Le vice-capitaine des Culés, ou celui qui aurait dû gagner au moins un ballon d’or ces dernières années, a.k.a El Maestro Xavi Hernandez nous donne le premier élément de réponse : “Moi, je ne suis pas indispensable. Puyol est notre vrai joueur clé, et non pas parce qu’il est le meilleur défenseur du monde, mais grâce à son caractère. Il ne baisse jamais les bras, c’est incroyable”. Puyol est le Petit Jean du Barça : allant toujours vers l’avant, optimiste et battant, il protège le Barça comme sa famille et transmet son mental de boxeur à ses coéquipiers.

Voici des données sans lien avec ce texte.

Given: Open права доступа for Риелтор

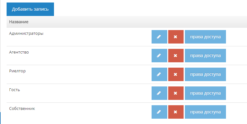Looking at the screenshot, I should click(x=205, y=74).
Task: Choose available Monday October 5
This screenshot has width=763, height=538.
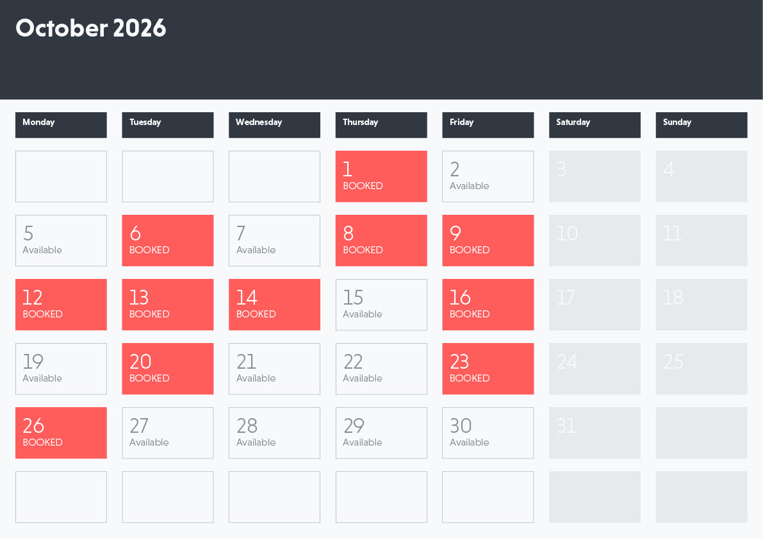Action: click(x=61, y=240)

Dire que Puyol est un gagnant serait un euphémisme : Carles est un guerrier, un combattant qui associe la défaite à la mort. Sans aucun doute le plus gros mental de l’effectif barcelonais. C’est un stakhanoviste, qui se présente toujours en avance lors des sessions d’entrainements et part toujours en dernier. Son père ouvrier lui a inculqué les valeurs du travail et de la souffrance. D’ailleurs, d’après El Mundo Deportivo, lorsque Pep décide d’insérer Thiago Alcantara en équipe première, il lui dit: “Si tu bosses comme Carles, tu deviendras une de nos pièces maîtresses. Sinon, vu ton potentiel, tu deviendras un des plus grands gâchis du club”. Puyol, au Barça comme en sélection, est l’exemple à suivre, la définition du bon professionnel. Un leader qui met la barre très haut et oblige ses coéquipiers à atteindre son niveau, son envie. Capitán des Blaugrana en 2003, à tout juste 25 ans, bosseur et hargneux sur le terrain, tranquille et poli en dehors, il est le rêve de tout entraîneur.

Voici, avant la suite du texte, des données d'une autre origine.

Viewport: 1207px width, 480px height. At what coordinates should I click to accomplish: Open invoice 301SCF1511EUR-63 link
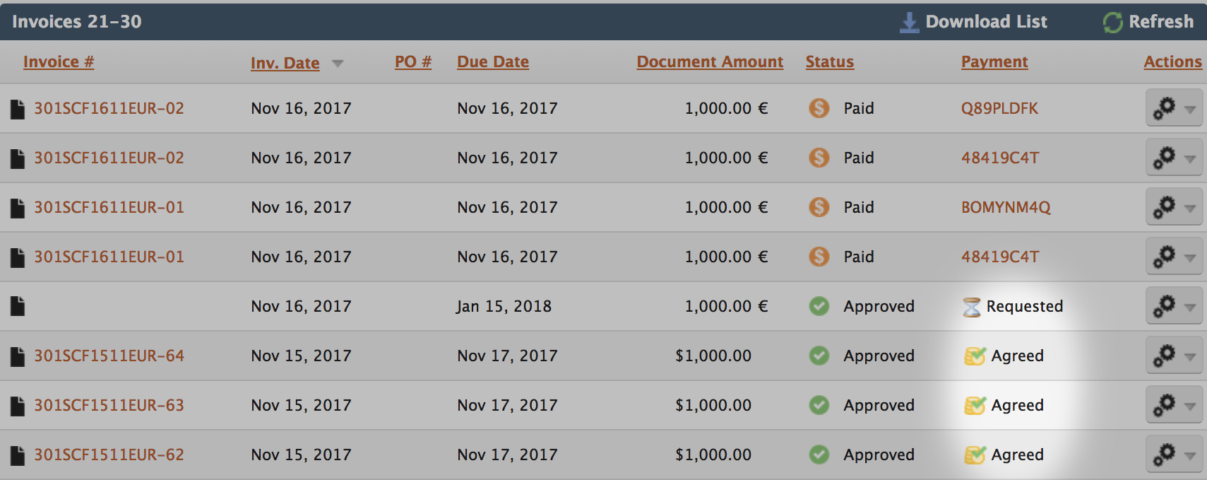[x=109, y=406]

Un défenseur exceptionnel. Le deuxième élément de réponse se trouve dans ses qualités défensives développées sous la supervision de Louis Van Gaal, en 1999. Ces dernières années, la défense barcelonaise n’a semblé réellement  dépassée par les évènements qu’une seule fois,  à Milan, contre l’Inter en demi-finale de LDC 2010. Défaite sans appel 3-1. Puyol joue l’un des pires matchs de sa carrière et, cerise sur le gâteau, se prend un carton jaune qui le privera du match retour. Lorsque Carles coule, toute la défense prend l’eau.

Alors oui, l’élégance lui fait défaut. Mais au niveau du placement et de l’organisation défensive il n’est aujourd’hui inférieur à personne. Tel un général expérimenté sur son champ de bataille, c’est lui qui dirige ses défenseurs, qui les place, qui les engueule, qui décide quand il est temps de tenter le hors-jeu (souvent) ou de défendre bas (pratiquement jamais). Piqué dit de Puyol :  »c’est lui qui m’a appris à me positionner sur un terrain de football  ». Et ce après avoir vécu quatre ans à la cour de Ferguson.  Voir Puyol aboyer sur ses défenseurs pour les remettre en place est un spectacle. Et les rares fois où il est mal positionné, il possède la rapidité et l’athlétisme nécessaire pour remédier a son erreur. Ajoutez à cela son jeu de tête exceptionnel (malgré ses 178 centimètres), et vous aurez la description de l’un des meilleurs défenseurs centraux de la planète. De 2008 à 2010, la paire fantastique qu’il forme avec Piqué, sorte de duo Chewbacca – Ian Solo revisité, n’a encaissé que 59 buts en Liga, soit 0.77 par match. Solide.

Pas de Clasico ?

D’après El Mundo Deportivo, demain soir Piqué et Mascherano seront préférés à Puyol lors du Clasico. Un coup dur pour les amants de cette rivalité : Carles devrait toujours participer à ce genre de rencontres. D’autant plus quand on sait à quel point il est devenu le talisman d’un Barça qui ne perd jamais avec lui sur le terrain. 

Mais même s’il sera sur le banc, Puyol participera sans aucun doute au résultat de son équipe, à sa manière, c’est-à-dire en transmettant sa hargne et son sérieux, gueulant sur ses coéquipiers, conseillant ses jeunes apprentis, encourageant le capitaine Xavi, et surtout en acceptant les choix de Pep pour montrer, comme toujours, l’exemple à suivre.